# Do this
Put the items from the line containing "Click the language translation icon in header" through the end of the items into a two-column CSV headed "text" and "answer." Give one row per item, with each field in quotes and its line breaks replaced by spaces, and leave out the pictures.

++++++++++

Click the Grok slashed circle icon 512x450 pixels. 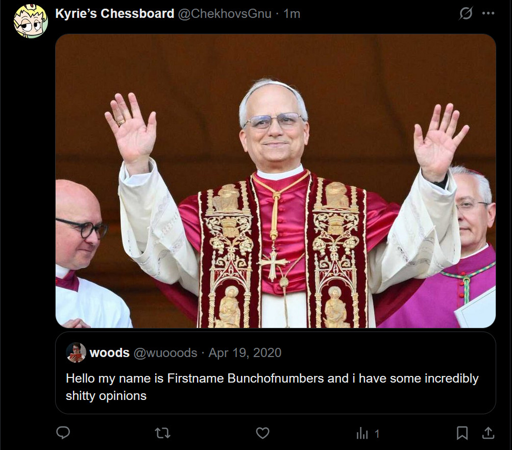tap(466, 13)
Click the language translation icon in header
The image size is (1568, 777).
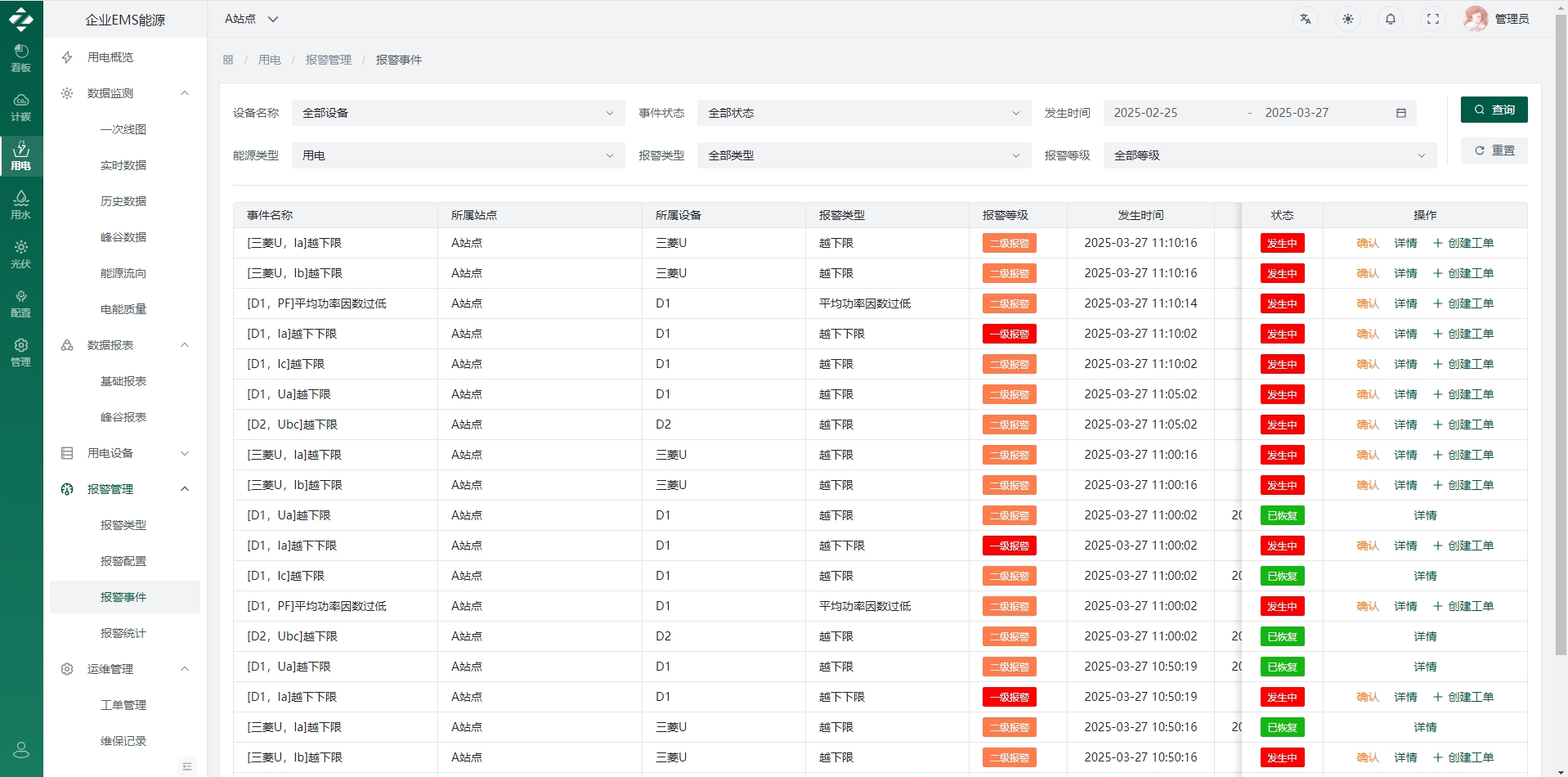pyautogui.click(x=1306, y=19)
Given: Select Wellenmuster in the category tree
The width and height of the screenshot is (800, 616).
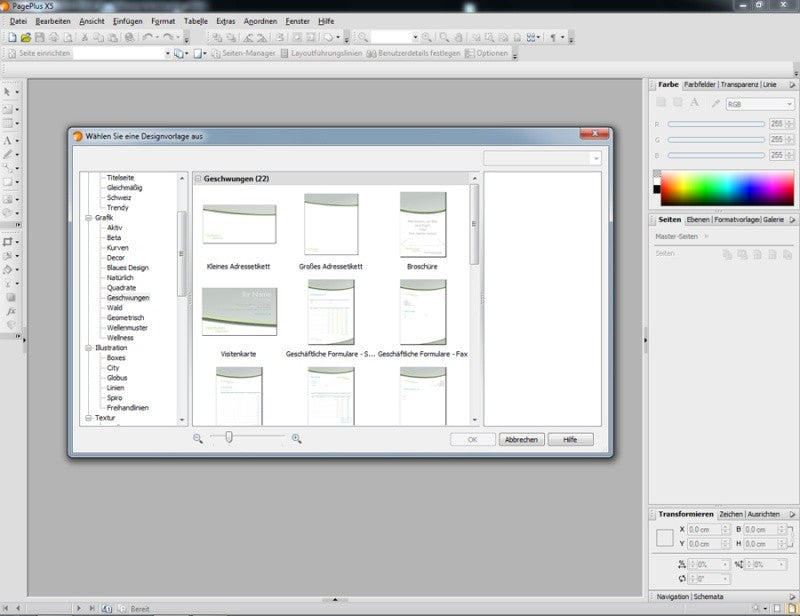Looking at the screenshot, I should pos(127,328).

++++++++++

# Completed exercise
text,answer
"Click the language translation icon in header The image size is (1568, 777).","pyautogui.click(x=1306, y=19)"
"Given: Select Wellenmuster in the category tree The width and height of the screenshot is (800, 616).","Looking at the screenshot, I should pos(127,328)."